A total of 2,500 care workers in the Balearic Islands have filed a class action lawsuit against the local government for being excluded from a call for applications because they lack qualifications in Catalan. Those affected, who make up about half of those eligible for the job, are also calling for the process to be suspended as a precautionary measure while the courts rule on the merits of the case.
Many plaintiffs have already worked at the Servei de Salut de les Illes Balears. However, they were excluded from the competition which opened last July because they could not prove their knowledge of Catalan, according to newspaper Ultima Hora. Nursing assistants must prove that they have the A2 qualification.
The requirement of Catalan in the administration of the Balearic Islands is in force with the entry of the government of Francina Armengol. The former president, José Ramón Bauzá, of the PP but today in the ranks of the Cs, eliminated this obligation and made it a merit, instead of a requirement. This decision caused widespread controversy and the abandonment of the ranks of some prominent PP activists.
The tripartite formed by the PSOE, Més and Podemos amended the law to make it mandatory again. But they introduced an exception that gave medical professionals two years to accredit their knowledge of the language once they got the job. This exception was recently struck down by the courts.

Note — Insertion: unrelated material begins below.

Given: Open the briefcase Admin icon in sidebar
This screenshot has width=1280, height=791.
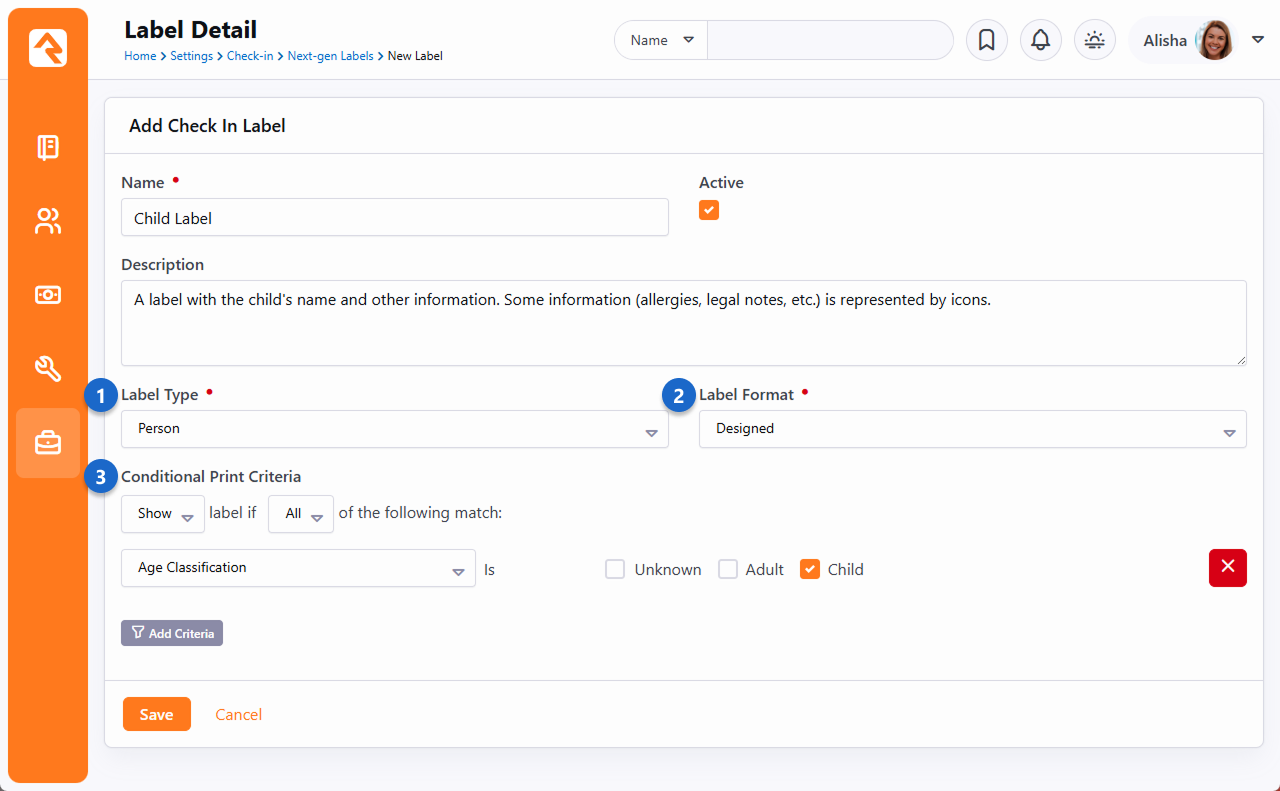Looking at the screenshot, I should (48, 443).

In the case of “bolsines de celadores”, until now they were not required to accredit their knowledge of Catalan in order to qualify for the “bolsín”. However, in the July call for applications, this requirement was included, which has now led to the lawsuit. In the lawsuit they mention this circumstance, pointing out that the Servei de Salut acts against previous acts, which excludes some 2,500 people from the list.
They also denounce the fact that Catalan was not required in the calls for applications for the other categories. They point out, for example, that in the event of a call for applications from nurses, they are authorized to apply for posts on condition that they then attest to their possession of the diploma.

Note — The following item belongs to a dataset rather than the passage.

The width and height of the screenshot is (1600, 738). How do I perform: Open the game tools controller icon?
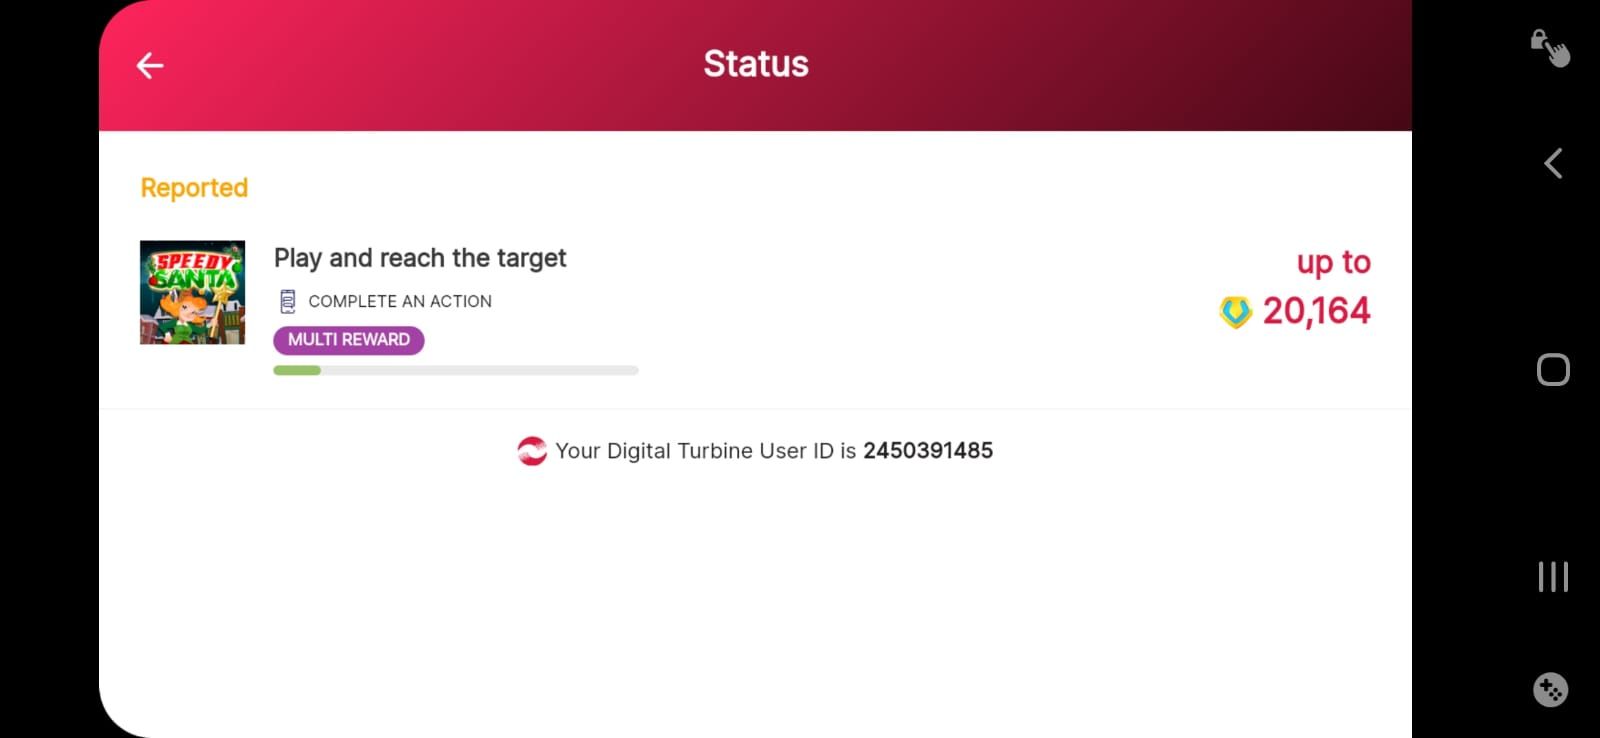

The plaintiffs claim that there has been a double standard which leaves them defenseless and for this reason they ask the court to cancel the call for candidates or to suspend it and allow them to be part of the lists.
They also point out that excluding all such staff from the tests could lead to problems in the provision of the service. And that would be detrimental to the common good, given the real possibility of the Servei de Salut being left without personnel to meet its needs.